CONICET | Buscador de Institutos y Recursos Humanos

Background: Several studies indicate that dopamine plays a role in the interaction between the nervous and immune systems. Dopamine, by an inhibitory tone, regulates prolactin secretion by the hypophyseal lactotroph cells, which in turn could modulate immune cells. Furthermore, it has been reported that some patients with autoimmune diseases course with hiperprolactinemia. In this study, we investigated whether dopamine receptor antagonism modulates experimental autoimmunity.Methods: Chronic dopamine receptor antagonism was performed by daily intraperitoneal administration of eticlopride (Eti) in type-1 diabetes mice (NODn=9) from month 3 to 7. Control mice(n=8) were injected with PBS. Disease severity was evaluated by the assessment of survival, glucosuria, spleen cell expansion and leukocyte infiltration of the pancreas.Results: Interestingly, we found that chronic dopamine receptor antagonism decreased survival rate compared with untreated (UT) mice (UT 87,5% (7/8) vs Eti 55%(5/9)).
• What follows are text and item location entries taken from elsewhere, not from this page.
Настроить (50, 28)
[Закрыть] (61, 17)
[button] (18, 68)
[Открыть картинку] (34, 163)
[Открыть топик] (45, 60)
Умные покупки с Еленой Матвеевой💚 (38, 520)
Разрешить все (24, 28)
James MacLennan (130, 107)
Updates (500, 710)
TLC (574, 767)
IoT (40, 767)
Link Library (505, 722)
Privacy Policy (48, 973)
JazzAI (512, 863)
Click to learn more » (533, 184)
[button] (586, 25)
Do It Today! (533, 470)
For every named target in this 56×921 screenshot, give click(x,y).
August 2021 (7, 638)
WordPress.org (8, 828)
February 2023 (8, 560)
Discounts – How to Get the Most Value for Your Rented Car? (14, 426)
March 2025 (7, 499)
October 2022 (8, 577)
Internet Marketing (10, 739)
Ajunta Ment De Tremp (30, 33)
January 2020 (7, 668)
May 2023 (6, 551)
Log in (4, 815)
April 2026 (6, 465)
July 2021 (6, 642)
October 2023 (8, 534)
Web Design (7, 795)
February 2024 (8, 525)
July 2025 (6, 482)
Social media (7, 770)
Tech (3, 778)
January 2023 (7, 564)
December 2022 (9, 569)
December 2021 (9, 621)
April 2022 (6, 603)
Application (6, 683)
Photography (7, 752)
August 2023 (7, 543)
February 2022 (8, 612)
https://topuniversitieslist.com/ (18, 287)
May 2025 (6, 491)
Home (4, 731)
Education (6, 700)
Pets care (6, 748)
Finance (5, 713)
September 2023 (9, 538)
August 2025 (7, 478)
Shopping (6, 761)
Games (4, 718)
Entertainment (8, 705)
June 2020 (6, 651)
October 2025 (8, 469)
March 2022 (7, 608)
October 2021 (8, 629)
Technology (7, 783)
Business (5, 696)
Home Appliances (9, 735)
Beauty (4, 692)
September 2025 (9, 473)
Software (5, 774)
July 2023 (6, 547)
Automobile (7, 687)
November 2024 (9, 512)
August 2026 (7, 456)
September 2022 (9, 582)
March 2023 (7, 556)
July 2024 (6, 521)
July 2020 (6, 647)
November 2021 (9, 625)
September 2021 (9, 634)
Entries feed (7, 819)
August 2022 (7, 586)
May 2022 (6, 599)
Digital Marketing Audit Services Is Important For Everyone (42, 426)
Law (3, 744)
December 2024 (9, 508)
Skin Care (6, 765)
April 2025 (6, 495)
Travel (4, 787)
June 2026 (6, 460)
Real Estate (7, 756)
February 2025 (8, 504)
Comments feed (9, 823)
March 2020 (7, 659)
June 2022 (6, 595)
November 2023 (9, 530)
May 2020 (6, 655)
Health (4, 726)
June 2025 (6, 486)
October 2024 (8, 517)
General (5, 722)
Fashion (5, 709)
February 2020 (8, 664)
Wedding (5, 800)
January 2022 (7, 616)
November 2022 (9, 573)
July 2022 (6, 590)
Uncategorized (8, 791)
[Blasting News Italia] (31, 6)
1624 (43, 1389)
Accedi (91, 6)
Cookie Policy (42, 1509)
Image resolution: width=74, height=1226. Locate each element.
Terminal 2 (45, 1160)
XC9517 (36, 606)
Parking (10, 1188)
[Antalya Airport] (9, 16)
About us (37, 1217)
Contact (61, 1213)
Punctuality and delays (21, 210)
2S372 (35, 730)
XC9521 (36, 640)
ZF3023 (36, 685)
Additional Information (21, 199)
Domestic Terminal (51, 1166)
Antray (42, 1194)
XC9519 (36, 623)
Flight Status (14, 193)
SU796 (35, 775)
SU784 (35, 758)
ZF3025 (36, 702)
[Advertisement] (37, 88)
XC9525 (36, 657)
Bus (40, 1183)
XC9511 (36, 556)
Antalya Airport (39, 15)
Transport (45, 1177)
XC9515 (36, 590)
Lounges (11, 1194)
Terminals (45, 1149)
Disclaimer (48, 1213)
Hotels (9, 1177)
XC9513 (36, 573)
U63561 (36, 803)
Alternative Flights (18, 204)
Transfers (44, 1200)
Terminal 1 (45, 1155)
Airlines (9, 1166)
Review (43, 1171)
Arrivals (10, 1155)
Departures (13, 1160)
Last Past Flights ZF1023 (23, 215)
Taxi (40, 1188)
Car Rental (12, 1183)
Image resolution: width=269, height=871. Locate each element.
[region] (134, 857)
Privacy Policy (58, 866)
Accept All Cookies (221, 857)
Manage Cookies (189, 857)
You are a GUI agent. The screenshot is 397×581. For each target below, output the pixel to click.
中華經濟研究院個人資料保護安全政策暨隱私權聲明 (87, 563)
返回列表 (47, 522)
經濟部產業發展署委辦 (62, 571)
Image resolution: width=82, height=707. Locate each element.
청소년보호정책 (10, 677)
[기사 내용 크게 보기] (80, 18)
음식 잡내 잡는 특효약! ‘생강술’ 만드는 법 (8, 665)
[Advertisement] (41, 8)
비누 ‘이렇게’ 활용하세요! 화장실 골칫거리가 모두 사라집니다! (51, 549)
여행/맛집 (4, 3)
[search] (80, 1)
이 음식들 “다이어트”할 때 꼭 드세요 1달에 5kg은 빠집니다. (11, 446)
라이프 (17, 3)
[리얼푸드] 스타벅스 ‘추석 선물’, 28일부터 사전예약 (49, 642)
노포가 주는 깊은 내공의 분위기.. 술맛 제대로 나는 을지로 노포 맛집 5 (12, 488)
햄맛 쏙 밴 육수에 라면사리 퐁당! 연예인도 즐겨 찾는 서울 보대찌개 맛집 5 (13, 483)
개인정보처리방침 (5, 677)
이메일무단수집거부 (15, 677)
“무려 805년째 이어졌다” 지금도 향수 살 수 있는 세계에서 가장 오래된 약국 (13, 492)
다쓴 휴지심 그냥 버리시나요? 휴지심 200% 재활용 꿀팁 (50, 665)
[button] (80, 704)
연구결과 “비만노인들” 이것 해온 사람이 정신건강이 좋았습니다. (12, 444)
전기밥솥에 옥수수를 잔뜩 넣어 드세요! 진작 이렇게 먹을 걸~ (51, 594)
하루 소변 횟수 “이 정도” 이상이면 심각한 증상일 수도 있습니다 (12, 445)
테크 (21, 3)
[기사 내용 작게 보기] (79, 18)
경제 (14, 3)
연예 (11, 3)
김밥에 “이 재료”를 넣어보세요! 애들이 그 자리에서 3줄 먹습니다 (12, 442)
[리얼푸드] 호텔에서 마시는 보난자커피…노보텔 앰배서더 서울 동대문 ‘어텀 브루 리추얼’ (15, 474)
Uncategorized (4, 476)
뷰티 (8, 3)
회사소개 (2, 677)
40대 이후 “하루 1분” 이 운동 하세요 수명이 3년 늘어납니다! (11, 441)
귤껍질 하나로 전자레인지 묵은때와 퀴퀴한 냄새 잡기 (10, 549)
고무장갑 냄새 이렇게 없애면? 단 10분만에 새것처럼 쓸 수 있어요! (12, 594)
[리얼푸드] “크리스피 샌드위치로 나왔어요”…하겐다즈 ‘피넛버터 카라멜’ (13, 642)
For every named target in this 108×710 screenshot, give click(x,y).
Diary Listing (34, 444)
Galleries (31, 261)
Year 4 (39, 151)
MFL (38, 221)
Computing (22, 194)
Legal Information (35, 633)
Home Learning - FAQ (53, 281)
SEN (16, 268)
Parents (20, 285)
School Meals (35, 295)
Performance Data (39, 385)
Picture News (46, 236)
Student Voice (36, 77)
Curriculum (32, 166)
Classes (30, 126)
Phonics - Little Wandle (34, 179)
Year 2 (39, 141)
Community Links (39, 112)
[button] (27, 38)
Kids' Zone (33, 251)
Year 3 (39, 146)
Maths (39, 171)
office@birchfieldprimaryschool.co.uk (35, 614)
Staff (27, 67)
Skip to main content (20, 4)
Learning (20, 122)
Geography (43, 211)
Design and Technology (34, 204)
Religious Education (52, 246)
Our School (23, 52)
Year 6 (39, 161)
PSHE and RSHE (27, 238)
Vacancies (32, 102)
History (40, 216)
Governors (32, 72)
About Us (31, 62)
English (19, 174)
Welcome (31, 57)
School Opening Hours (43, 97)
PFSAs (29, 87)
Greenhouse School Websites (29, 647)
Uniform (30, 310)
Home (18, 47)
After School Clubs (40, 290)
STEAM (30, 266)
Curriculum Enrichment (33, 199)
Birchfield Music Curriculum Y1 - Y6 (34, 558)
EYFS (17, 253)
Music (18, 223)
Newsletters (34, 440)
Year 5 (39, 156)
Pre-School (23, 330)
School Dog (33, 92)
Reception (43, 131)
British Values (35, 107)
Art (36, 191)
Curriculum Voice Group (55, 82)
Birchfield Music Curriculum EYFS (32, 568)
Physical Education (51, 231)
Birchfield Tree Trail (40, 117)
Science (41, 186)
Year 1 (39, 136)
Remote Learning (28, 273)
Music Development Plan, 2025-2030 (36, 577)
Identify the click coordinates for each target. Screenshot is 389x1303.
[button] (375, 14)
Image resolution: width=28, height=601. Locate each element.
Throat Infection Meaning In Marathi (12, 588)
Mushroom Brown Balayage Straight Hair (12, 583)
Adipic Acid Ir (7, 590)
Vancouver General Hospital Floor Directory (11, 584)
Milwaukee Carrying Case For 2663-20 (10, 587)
Eti administration increased incidence of glucosuria (UT 25% (2/8) vs Eti 66,6%(6/9)). Furthermore, Eti treated group showed a 2,6 fold increase in leukocyte infiltration of the pancreas measured by FACS. Spleen weight in Eti treated mice was greater than in UT mice (UT 125±10 vs Eti 177±16 mg;p=0,0184). Although total CD3+ CD4+ T cells from spleen were increased in the Eti treated mice (UT 39,7±3,0 vs Eti 48,0±1,0%;p=0,0393), no changes were observed in CD8+ or activated CD69+ T cell populations. Although further research needs to be done, our data support the notion that dopamine and dopamine receptor axis play a crucial role in autoimmune progression, promoting this axis as a target for new immunotherapies design.